LinkedIn – a beginner’s guide
LinkedIn is far and away the best known and most popular recruitment site in operation today. But some have complained that it’s not user-friendly, or that its uses and benefits can be vague.
However, regardless of whether one sees imperfections in the site, it’s a vital step in landing a job and maintaining a career. Think of it like having an email address: easy to set up, and essential to have.
1 – Setting up your profile
Your LinkedIn profile is not just a copied and pasted CV. It’s an accessible, unique description of you and your strengths – more conversational and less formal than a CV, but still professional and within a formula.
LinkedIn has a step-by-step guide on building an effective profile.
Building it from scratch can be daunting, so have a look through some good examples (here’s a nice list of profiles recommended by the site itself) and see how you can make yours individual to you.
2 – Choosing your photo
Your LinkedIn photo doesn’t have to be taken by an expert and it doesn’t even require that you dress formally, but it should at least look somewhat respectable. This means no party pics, goofy faces or novelty photos. It should also show your head and shoulders and not be a group shot.
3 – Highlight skills – and get endorsed
List your skills, endorse connections, and encourage endorsements from others.
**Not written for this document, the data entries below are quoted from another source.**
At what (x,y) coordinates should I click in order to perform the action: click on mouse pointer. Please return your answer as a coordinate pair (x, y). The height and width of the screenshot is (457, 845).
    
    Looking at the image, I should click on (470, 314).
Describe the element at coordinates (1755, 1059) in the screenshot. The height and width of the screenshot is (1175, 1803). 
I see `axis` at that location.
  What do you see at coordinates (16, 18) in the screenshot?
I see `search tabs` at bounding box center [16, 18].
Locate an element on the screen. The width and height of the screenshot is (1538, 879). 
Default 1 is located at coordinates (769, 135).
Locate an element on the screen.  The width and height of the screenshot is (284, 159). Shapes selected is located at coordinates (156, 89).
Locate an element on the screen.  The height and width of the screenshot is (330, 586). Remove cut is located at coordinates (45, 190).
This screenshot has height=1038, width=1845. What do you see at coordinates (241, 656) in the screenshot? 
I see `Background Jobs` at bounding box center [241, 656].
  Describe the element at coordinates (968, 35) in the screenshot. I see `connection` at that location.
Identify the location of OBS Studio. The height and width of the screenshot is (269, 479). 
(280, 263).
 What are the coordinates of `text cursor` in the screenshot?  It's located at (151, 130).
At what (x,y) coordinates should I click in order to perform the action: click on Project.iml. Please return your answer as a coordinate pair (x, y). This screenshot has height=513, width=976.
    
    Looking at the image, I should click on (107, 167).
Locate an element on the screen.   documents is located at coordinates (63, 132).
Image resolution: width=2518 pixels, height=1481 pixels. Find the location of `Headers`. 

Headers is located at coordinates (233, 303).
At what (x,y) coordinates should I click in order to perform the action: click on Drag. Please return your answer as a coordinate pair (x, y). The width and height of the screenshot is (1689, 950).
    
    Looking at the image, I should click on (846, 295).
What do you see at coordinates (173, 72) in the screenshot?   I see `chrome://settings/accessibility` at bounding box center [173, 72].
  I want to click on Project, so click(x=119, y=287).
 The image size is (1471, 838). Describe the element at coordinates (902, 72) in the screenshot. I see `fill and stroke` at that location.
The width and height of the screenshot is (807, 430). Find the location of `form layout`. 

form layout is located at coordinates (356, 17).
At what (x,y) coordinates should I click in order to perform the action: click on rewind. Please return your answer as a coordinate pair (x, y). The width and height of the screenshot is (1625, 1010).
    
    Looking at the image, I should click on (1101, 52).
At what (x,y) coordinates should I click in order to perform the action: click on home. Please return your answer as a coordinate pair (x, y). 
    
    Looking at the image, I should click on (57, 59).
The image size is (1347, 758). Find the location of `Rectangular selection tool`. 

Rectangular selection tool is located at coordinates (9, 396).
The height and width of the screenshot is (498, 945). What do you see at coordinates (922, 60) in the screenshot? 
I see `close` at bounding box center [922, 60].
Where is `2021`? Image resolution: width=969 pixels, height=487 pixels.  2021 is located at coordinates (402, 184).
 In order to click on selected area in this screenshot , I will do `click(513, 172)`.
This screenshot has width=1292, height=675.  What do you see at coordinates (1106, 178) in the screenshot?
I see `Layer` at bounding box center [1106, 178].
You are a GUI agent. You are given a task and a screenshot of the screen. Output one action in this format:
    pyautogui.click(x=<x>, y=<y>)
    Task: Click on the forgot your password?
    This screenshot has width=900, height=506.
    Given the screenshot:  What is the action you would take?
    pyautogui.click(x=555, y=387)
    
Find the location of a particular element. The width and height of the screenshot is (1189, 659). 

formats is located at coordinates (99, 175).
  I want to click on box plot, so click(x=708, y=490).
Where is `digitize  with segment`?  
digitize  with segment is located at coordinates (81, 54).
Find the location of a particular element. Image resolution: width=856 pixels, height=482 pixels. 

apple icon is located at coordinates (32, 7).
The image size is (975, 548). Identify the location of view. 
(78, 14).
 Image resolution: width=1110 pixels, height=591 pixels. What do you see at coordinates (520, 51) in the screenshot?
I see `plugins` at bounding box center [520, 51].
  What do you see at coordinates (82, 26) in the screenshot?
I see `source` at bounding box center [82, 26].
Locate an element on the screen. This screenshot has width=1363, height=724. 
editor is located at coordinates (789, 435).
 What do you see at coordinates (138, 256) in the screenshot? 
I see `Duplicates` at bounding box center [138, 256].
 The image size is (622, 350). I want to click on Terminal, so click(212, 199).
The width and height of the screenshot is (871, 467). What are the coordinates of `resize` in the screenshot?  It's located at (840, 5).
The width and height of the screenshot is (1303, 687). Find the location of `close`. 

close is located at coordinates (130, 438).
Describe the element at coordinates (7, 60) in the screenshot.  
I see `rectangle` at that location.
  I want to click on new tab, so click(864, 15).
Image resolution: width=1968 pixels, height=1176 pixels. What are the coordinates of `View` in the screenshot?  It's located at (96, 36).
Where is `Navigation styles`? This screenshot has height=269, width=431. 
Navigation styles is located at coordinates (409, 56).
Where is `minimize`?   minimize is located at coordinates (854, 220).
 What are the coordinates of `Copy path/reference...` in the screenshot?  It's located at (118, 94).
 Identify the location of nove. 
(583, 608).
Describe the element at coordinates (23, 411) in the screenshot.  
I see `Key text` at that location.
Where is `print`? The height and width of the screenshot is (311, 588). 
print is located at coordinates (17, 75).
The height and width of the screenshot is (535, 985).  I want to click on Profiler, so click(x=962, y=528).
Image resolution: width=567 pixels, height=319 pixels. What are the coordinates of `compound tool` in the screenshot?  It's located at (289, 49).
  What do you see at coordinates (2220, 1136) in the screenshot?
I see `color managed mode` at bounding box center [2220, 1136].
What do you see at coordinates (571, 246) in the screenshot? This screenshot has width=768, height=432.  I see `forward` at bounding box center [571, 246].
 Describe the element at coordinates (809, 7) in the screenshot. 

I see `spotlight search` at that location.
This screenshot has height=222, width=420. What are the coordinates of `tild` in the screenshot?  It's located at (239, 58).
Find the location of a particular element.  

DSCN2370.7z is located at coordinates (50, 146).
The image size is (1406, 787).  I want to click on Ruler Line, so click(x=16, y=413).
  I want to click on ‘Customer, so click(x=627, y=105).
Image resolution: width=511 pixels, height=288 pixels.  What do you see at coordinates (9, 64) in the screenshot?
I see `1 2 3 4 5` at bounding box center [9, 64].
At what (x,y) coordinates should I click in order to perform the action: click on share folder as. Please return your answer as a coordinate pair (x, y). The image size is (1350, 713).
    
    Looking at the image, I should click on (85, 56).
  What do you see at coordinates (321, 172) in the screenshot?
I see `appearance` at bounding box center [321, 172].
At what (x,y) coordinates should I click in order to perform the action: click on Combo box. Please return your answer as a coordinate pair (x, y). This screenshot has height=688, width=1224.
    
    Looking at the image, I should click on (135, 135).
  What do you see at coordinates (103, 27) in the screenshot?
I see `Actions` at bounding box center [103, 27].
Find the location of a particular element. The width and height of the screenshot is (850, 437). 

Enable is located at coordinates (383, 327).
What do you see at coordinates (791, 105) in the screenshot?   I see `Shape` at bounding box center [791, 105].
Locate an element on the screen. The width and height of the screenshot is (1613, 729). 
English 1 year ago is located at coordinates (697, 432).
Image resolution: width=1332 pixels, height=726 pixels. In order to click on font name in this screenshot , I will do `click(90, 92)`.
This will make you look more hireable and will make your profile more likely to appear on searches.
4 – Make the most of other profiles
This applies to connections and to places where you’ve studied or worked. Whether you’re a graduate of Code Institute or still studying with us, make sure to add it to your profile. The qualification will help put you on the radar of recruiters and employers, while saying that you’re studying (and where) shows the level of commitment and it helps get your name out there for when you are applying for those IT jobs.
Either way, adding Code Institute will raise your profile and appearances in searches.
5 – Build your connections
Finally, connect with people! Start with those you’ve worked with, studied with, socialised with, and work your way outwards. The more connections you have, the more visible you become. And eventually you might see that some of your connections are employed in places where you want to work.